Supplied information:
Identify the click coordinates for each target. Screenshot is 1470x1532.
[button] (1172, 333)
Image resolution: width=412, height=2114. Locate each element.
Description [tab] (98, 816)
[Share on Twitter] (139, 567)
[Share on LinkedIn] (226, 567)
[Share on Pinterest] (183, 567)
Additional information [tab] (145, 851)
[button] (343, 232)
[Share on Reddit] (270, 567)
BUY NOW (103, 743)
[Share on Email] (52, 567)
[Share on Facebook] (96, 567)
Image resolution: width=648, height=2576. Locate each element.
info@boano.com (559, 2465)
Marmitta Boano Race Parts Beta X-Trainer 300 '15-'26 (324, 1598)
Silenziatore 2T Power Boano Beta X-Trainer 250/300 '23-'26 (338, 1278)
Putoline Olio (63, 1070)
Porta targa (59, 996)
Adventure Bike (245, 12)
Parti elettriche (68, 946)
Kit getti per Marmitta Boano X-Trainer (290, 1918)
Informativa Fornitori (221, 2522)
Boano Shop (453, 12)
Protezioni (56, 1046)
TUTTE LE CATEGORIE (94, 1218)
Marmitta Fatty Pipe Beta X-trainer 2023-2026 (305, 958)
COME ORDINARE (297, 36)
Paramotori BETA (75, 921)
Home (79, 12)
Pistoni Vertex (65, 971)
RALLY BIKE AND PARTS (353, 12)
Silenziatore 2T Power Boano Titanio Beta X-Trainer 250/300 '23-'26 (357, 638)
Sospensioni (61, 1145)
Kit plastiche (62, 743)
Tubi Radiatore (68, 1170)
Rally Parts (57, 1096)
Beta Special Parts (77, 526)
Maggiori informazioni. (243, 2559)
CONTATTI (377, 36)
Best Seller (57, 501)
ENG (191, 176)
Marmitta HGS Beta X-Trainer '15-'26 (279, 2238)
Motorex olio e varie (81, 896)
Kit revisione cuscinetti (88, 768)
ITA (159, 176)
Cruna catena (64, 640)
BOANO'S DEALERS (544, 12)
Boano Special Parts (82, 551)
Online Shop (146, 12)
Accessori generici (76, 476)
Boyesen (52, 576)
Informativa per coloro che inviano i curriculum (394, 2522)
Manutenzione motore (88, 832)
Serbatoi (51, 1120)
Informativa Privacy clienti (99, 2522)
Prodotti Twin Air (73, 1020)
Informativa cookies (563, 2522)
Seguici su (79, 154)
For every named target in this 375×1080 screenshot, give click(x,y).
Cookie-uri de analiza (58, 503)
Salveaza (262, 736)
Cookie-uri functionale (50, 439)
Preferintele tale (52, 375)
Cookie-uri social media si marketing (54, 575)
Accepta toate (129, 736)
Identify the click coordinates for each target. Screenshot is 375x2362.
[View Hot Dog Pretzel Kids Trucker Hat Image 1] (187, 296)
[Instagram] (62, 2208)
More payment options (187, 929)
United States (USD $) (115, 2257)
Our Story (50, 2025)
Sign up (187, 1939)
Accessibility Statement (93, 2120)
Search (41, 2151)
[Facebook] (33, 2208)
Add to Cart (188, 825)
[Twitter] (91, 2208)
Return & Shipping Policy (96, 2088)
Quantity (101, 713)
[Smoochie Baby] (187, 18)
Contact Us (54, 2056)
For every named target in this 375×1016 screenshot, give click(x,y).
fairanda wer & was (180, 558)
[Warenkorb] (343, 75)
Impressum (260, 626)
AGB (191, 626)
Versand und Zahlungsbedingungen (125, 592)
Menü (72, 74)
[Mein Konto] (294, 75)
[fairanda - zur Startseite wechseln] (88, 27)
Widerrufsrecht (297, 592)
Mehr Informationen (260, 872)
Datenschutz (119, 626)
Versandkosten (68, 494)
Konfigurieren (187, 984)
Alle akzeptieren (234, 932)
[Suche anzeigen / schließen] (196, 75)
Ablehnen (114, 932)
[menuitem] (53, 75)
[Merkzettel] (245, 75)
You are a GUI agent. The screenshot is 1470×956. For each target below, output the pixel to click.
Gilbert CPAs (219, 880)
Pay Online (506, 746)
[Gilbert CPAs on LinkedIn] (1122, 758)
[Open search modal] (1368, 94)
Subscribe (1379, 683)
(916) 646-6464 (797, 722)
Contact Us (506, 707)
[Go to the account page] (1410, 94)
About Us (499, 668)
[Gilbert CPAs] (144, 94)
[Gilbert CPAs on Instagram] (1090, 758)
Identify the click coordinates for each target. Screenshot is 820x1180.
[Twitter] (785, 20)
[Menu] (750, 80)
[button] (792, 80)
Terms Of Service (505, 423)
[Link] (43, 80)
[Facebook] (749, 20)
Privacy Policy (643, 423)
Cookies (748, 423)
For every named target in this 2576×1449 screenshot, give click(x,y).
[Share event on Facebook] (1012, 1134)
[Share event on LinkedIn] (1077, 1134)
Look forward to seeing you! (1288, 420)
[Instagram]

Task:
The answer should be nothing but the number of lines above that contain "give".

Completed task:
3